Along the way, Pearlman butts heads with and attempts to manipulate an international collection of experts, based on real people, who have differing views on how to proceed, including Argentinian lawyer and conference leader Raul Estrada-Oyuela (Jorge Bosch), Austrian-born American Global Climate Coalition atmospheric physicist Fred Singer (Peter Bradbury), Swedish meteorologist and Intergovernmental Panel on Climate Change founder Bert Bolin (Daniel Jenkins), American climate scientist Ben Santer (Jenkins), Saudi oil economist Mohammed Al Sabban (Dariush Kashani), Chinese professor Shukong Zhong (Feodor Chin), a Kiribati AOSIS spokesperson (Taiana Tully), German president Angela Merkel (Erin Darke), UK deputy prime minister John Prescott (Ferdy Roberts), Japanese environment minister Hiroshi Ohki (Rob Narita), British physicist John Houghton (Roberts), Tanzania professor Mark Mwandosya (Roslyn Ruff), the head of the US delegation (Kate Burton), and a UN Secretariat (Imani Jade Powers). While some fall in line, others are ready to fight, especially over the specific language in their assessments reports and draft protocols, arguing about such single words as appreciable.

Don is approached by the Seven Sisters, representatives of the world’s biggest oil companies, who want Don’s support — and get it through not-so-subtle threats. “We feel that without proper oversight, words like targets and timetables will be used to harm us,” one advises Don. Another adds, “To harm America, Don.” Don cancels his long-promised vacation with his wife, Shirley (Natalie Gold), and sets out to do the bidding of the Seven Sisters, breaking rules, undermining the conferences’ goals, and seeming to enjoy throwing wrench after wrench into the machinery.

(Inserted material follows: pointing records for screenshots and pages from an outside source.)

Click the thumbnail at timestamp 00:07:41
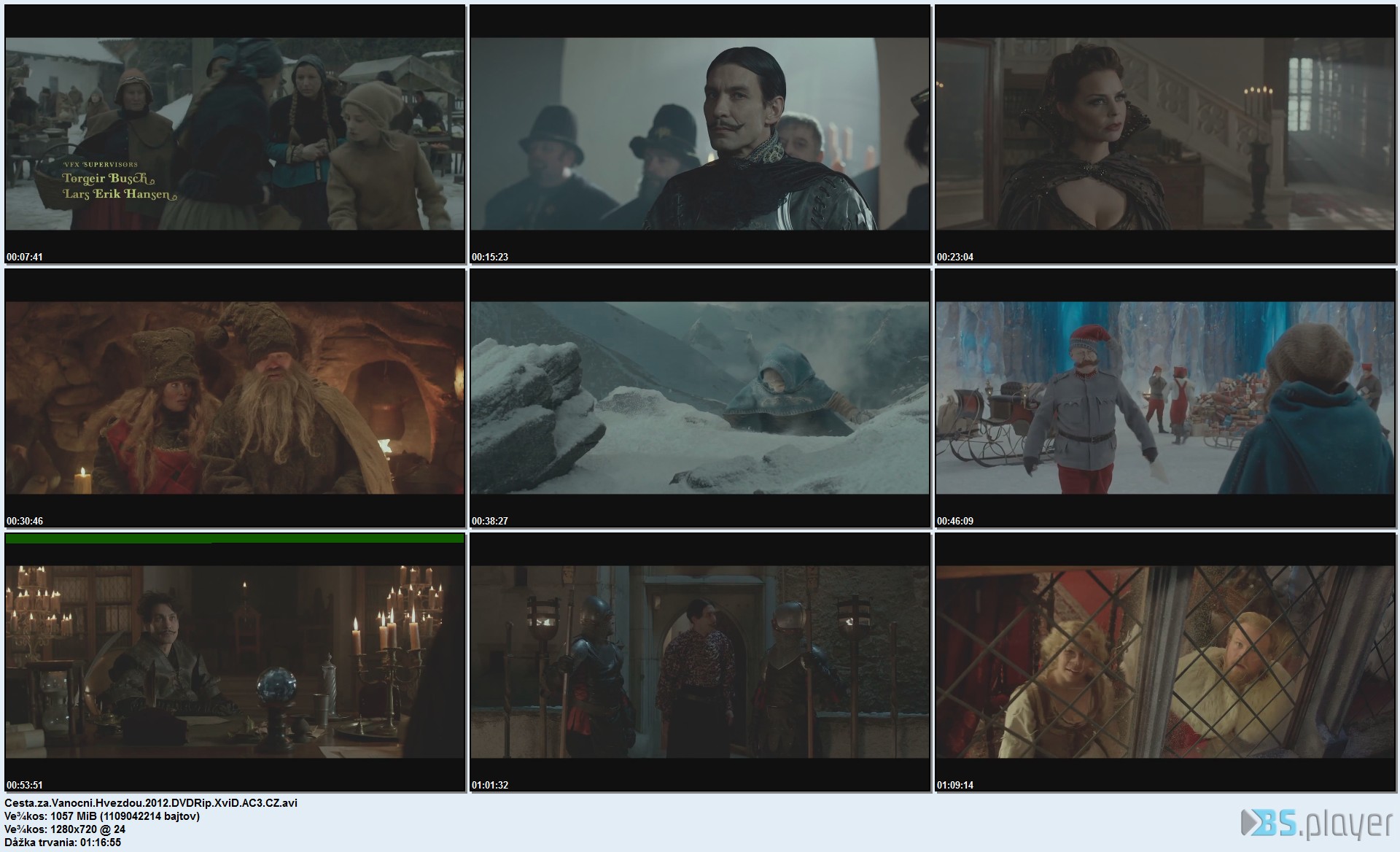1400x852 pixels. click(x=235, y=133)
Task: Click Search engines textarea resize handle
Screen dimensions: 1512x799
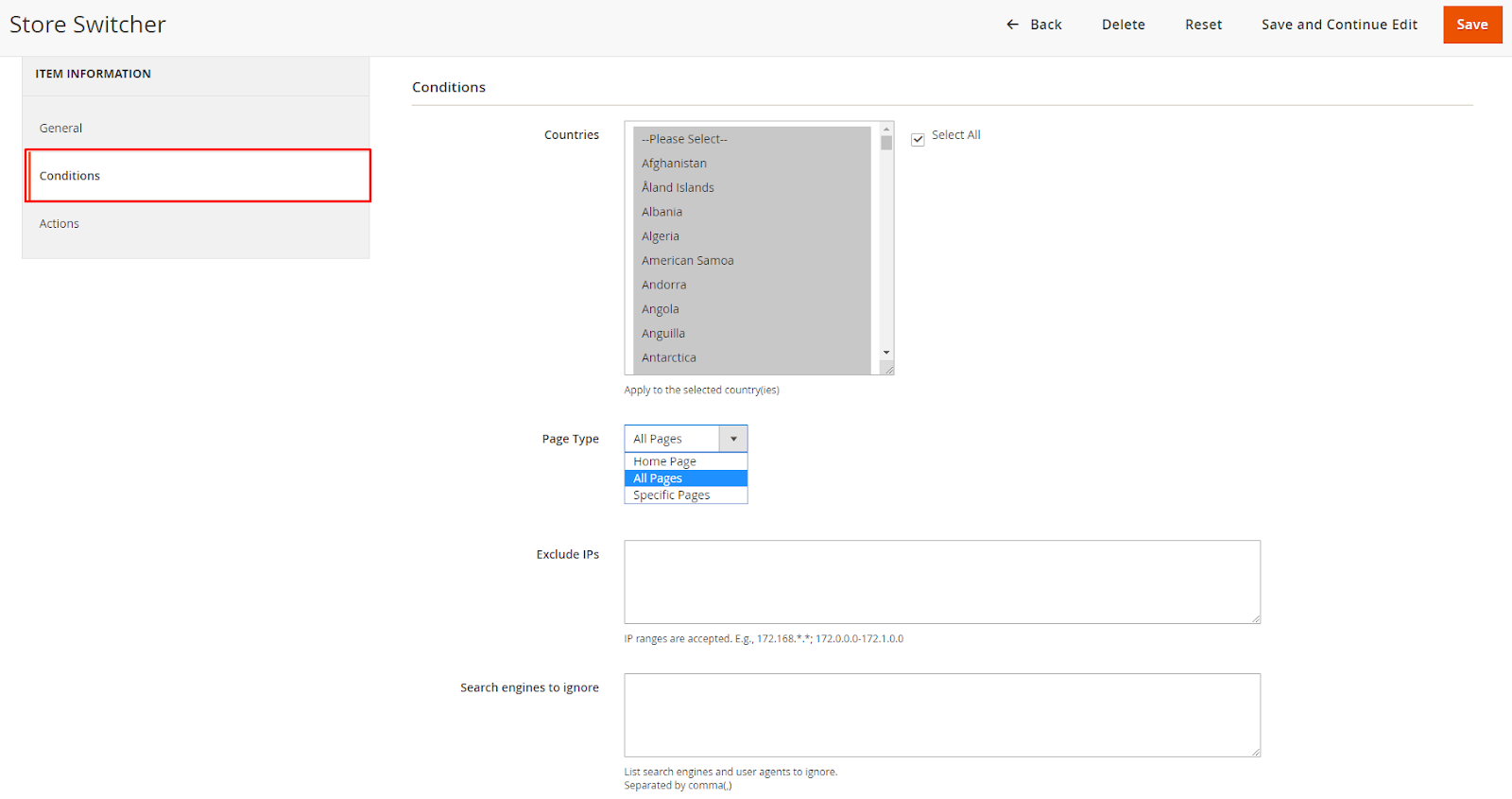Action: pos(1256,752)
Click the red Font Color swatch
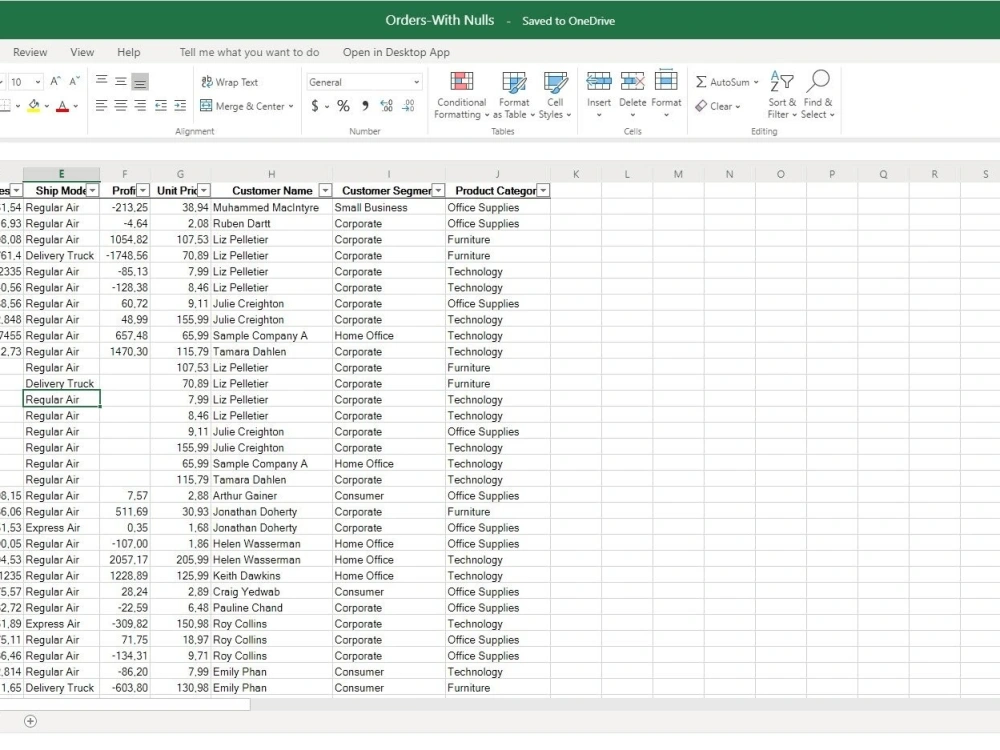 coord(63,105)
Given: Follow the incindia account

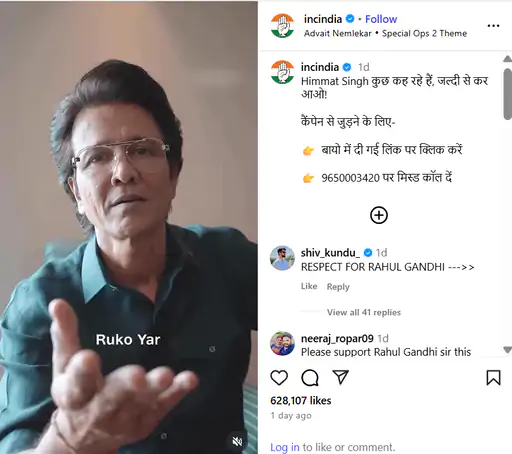Looking at the screenshot, I should click(381, 19).
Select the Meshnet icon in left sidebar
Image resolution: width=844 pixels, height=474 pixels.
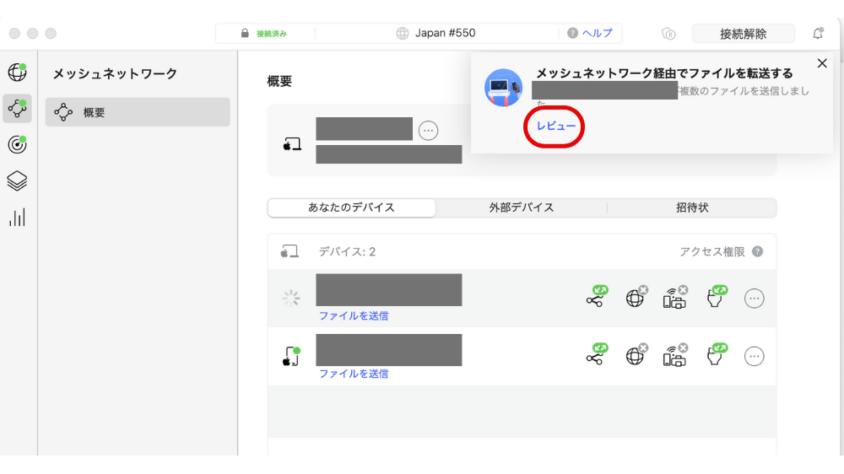pos(17,108)
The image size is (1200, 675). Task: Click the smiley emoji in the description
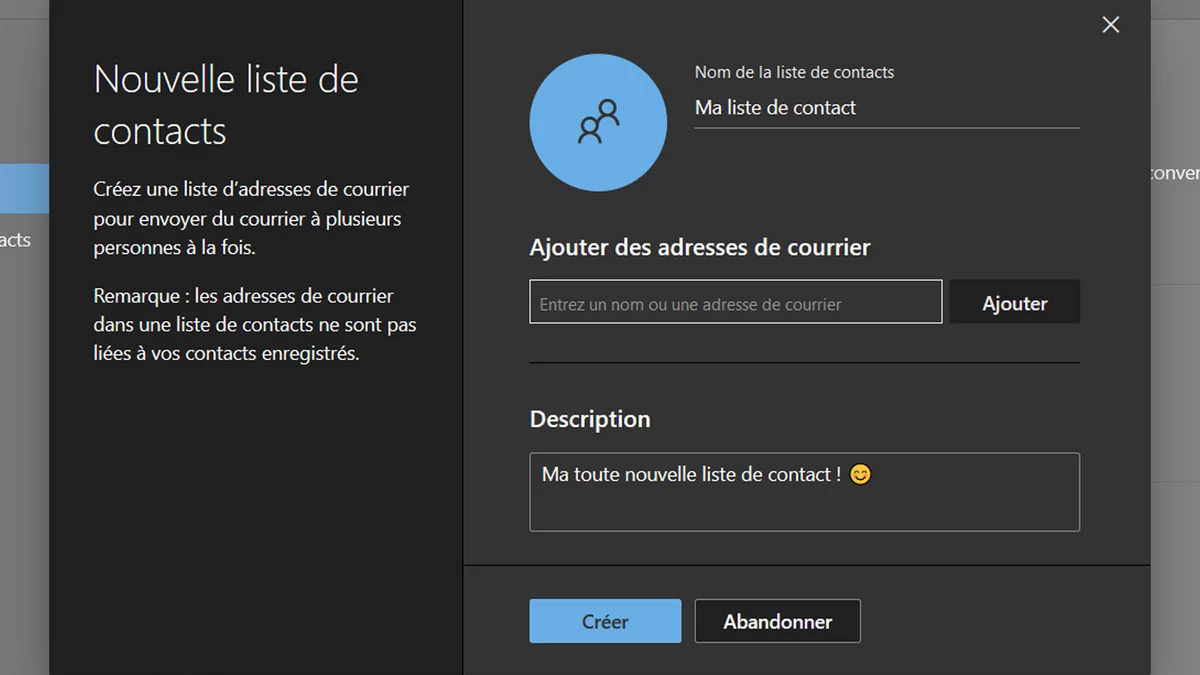(860, 475)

“I know what people like you think of lawyers like me. You theater, artsy, liberal types who pay your bills in empathy,” he tells the audience. “But none of your concerns interest me. I’m the only one who can tell this story. Because I’m the only one who was there. Start to finish, I saw it all. Did it all. Fought for it all. And you may not like it all, but if you want to know it all, you can’t have it all your own way.”

Gripping fact-based play revisits a decade of climate-change conferences (photo © Emilio Madrid)

Writers Joe Murphy and Joe Robertson (The Walk with Little Amal) and directors Stephen Daldry (Skylight, Billy Elliot: The Musical) and Justin Martin (Prima Facie, Inter Alia) previously collaborated on the breathtaking, immersive hit The Jungle, which transformed St. Ann’s Warehouse into a Calais refugee camp. As in that production, in Kyoto they avoid preaching to the choir or making pronouncements on climate change, instead letting the action unfold while keeping the audience on the edge of their seats. In fact, some audience members have special chairs next to the characters around the circular stage and occasionally are engaged in conversation with them. (The set is by Miriam Buether, with business-style costumes by Natalie Pryce, lighting by Aideen Malone, crisp sound by Christopher Reid, and original music by Paul Englishby.)

There’s a lot of talk and scientific jargon, but it never gets boring. Tony nominee Kunken (Nikolai and the Others, Enron), who has been with the show through its original run at Stratford-upon-Avon and its subsequent move to the West End, is fully in charge of the proceedings, imbuing Pearlman with a balance between true believer, evil mastermind, and expert controller; you might not like or trust Pearlman, but you can’t take your eyes off him, as he in so many ways represents what is wrong with how important decisions that affect the entire world are made, then and now. Olivier nominee Bosch (Invencible, Speaking in Tongues) provides solid support as Pearlman’s archnemesis.

Nominated for an Olivier Award for Best New Play, Kyoto is an engrossing and riveting story, a cautionary tale that says much about why we are in the mess we are today, with no clear way out.